Before the Republican senator's presidential campaign disclosed the pregnancy of Palin's 17-year-old daughter, bookmakers in Britain and Ireland were offering 20-1 odds or higher on a bet that she would be forced off the ticket, meaning a 1 pound ($1.78) bet would pay 20 pounds. Now that same bet will pay no more than 8 pounds.
``While it is rare that a VP candidate gets dropped, it's not completely impossible,'' said Ken Robertson, political betting analyst at Paddy Power Plc, a Dublin-based gambling company. ``Lots of our punters are betting `Shocking' Sarah's days are numbered,'' he added, using a nickname he came up with for the first-term Alaska governor.

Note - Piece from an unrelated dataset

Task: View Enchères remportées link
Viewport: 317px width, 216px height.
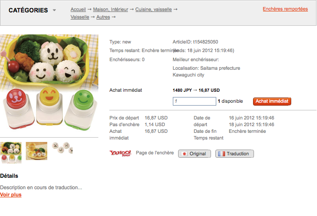Action: 285,9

The odds, based on wagers made online with Paddy Power and William Hill Plc and in their betting shops, also suggest that McCain is less likely to win the White House because of his vice-presidential running-mate choice, announced Aug. 29. Both gambling houses, along with rival Ladbrokes Plc, place Democrat Barack Obama, 47, as the favorite to triumph in the contest.

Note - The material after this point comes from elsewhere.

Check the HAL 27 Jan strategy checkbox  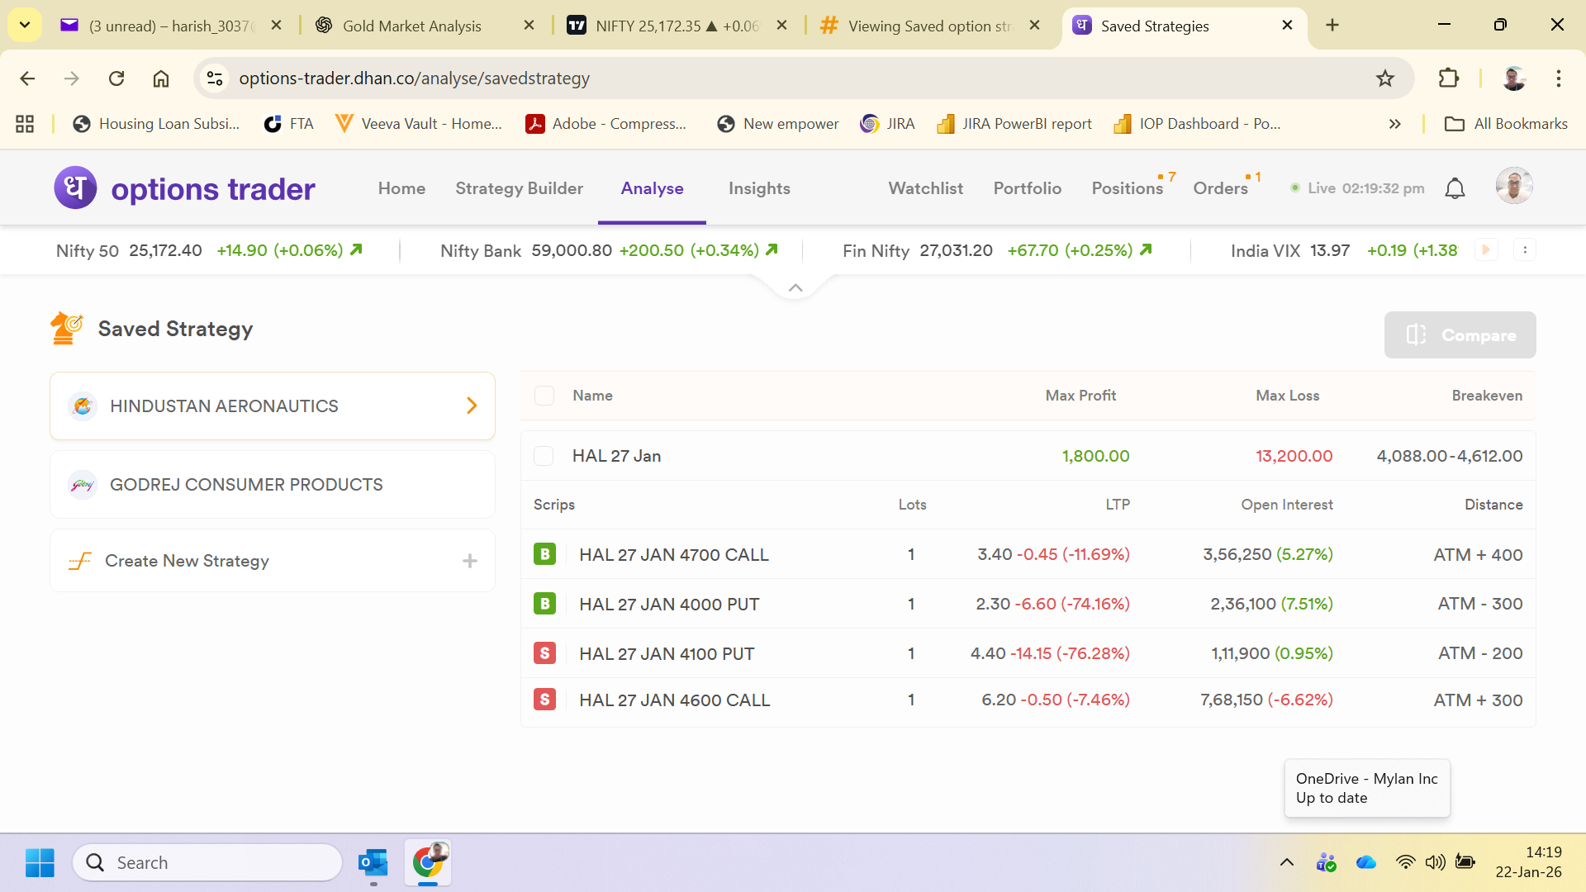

``Ever since he appointed her, people have stopped betting on McCain,'' said David Williams of Ladbrokes in London. ``He went down like a sack of potatoes as far as the punters are concerned.''
Odds for Palin
Today, William Hill cut the odds that Palin, 44, would be sacked to 8-1 from 20-1. Paddy Power now puts the odds of Palin leaving the ticket at 14-1, compared to 28-1 before yesterday's disclosure about Bristol Palin, the daughter. The Paddy Power betting house is also offering 33-1 odds that she will go by the end of this week. Ladbrokes is offering 10-1 odds that Palin will quit the race.
Intrade, a Dublin-based peer-to-peer betting Web site, opened a contract on Palin to be withdrawn as the Republican vice presidential nominee. The latest price was 12 cents, up 9 cents today. Each contract at that price will pay 88 cents per contract if Palin leaves the ticket.

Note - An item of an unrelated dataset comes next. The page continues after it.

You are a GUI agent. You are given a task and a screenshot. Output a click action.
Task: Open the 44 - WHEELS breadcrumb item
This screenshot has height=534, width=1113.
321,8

Political betting on financial markets outperforms polling as an elections predictor, according to a University of North Carolina study and figures from the Iowa Electronic Markets. Only twice in the century through 2004 -- the 1916 election and the 2000 contest between Bush and Democrat Al Gore -- did the betting markets get it wrong on the popular vote.
Eagleton's Demise
The last time a vice presidential candidate was dropped from the ticket was in 1972, when George McGovern's pick for the job, Tom Eagleton, left the Democratic campaign after disclosures he had undergone treatment for depression. McGovern went on to lose the election to Republican Richard Nixon.
``It would be disastrous for his campaign were McCain to sack Palin, but it is not impossible that she could stand down should party chiefs feel that she is too controversial a choice who might end up costing McCain votes,'' said William Hill spokesman Graham Sharpe.
The betting houses also say punters are shifting toward an eventual Obama victory in November. Paddy Power said Obama is now favored 4-9 compared with 1-2 before the Palin appointment. William Hill said Obama's odds shifted last week to 4-9, where they now remain, from 4-11 on Aug. 21 and 2-5 before that.
Ladbrokes also puts Obama as the 4-9 favorite.
Odds on victory for McCain, who is 72, are 13-8, according to both Paddy Power and William Hill. Ladbrokes gives McCain a slightly better chance of winning, offering 6 pounds for every four bet on that outcome.
McCain advisers Stephen Schmidt and Mark Salter told reporters in St. Paul, Minnesota, yesterday that the campaign learned of Bristol's pregnancy when the mother was vetted.
Obama, campaigning in Monroe, Michigan, said yesterday Palin's children should be ``off limits'' and cited his own mother, who gave birth to Obama when she was 18. Obama named Senator Joe Biden as his running mate last month.